The exercise of faith — and its visceral, embodied connotations — seems to be activated in material objects and technological apparati exterior to the religious subject. It is as if faith does not reside in the interior structures of cognition and belief but remains hidden within the external object, ready to be ‘let loose,’ ‘unleashed,’ or ‘released’ through the explosive tactile performance of the ‘point of contact.’ Through the machinations of the radio apparatus, for example, the religious subject is able to ‘reach out and touch faith.’ Faith therefore seems to make its appearance felt in and through specific processes of objectile and technological mediation.
Yet to conclude by suggesting that faith resides in media radically exterior to the religious subject would be merely to reify what seems to be a peculiar oscillation at work within the term faith itself. The precariousness inherent in prayer demands some kind of performance or practice of faith. This performance of faith is not only a spiritual form of volition or belief that would prqpitiate the precarious contingencies of divine communication. Rather, it is simultaneously a performative revelation and concealment of the material conduits of divine communication.

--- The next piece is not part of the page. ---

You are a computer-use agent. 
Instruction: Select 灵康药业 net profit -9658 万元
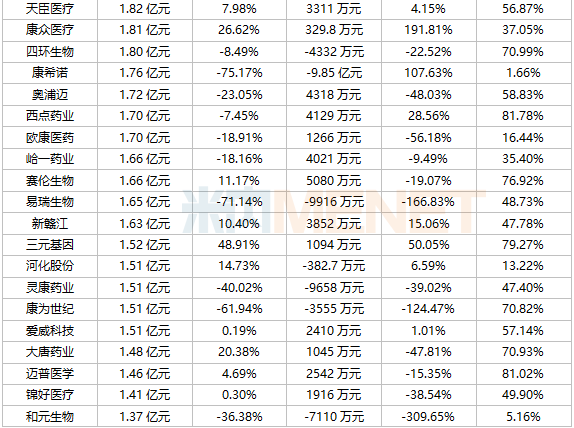(x=334, y=288)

Its power, moreover, depends on a disavowal of the tangible media of prayer in favor of some spiritualized form of belief. The word faith, then, encapsulates both the material conduit of prayer and its simultaneous denial. In an ironic self-effacement, the radio loudspeaker voices ‘only believe’ at the very moment when the ailing patient must make tactile contact with the apparatus in order to receive healing power.
Just as haptic and kinesthetic sensations were restored to the necrosed and benumbed finger of Sister Violet through tactile contact with the radio apparatus, the miraculous presence of the Holy Ghost makes its appearance to the particular sensory registers of the religious subject as a specific effect of technological mediation. The apparatus, as a kind of prosthetic sixth sense, attunes the perceptual faculties to specific somatic experiences of the ‘transcendent.’ The material and technological prostheses of prayer extend the perceptual capacities of the subject somewhere else, yet this religious experience of ecstasis (literally, ‘talking outside the self’) can never be abstracted from the material devotional practices that ‘stand in’ between the everyday and the sacred.
The Holy Ghost moves in that ecstatic space between body and apparatus, and thus Sister Violet feels her radio ‘shakin ’ with divine power. To rephrase the ubiquitous passage from the book of Romans (10:17), perhaps it would be more appropriate to conclude that ‘faith cometh by touching.’
 I would like to thank Brian Larkin for his insightful commentary and helpful suggestions on an earlier version of this chapter presented at the Scheps Memorial Library in the Columbia University Department of Anthropology.
 These small independent radio stations are usually owned by members of the local community and operated on a for-profit basis. In addition to the administrative and organizational capacities of the owners of radio station WGTH, they also work in the studio as DJs throughout the week. Much of the revenue for these stations is generated through advertisements for local businesses.
 While conducting fieldwork with charismatic listening communities in Appalachia, I had the opportunity several times to participate in radio tactility while listening to live broadcasts in the space of listeners’ homes.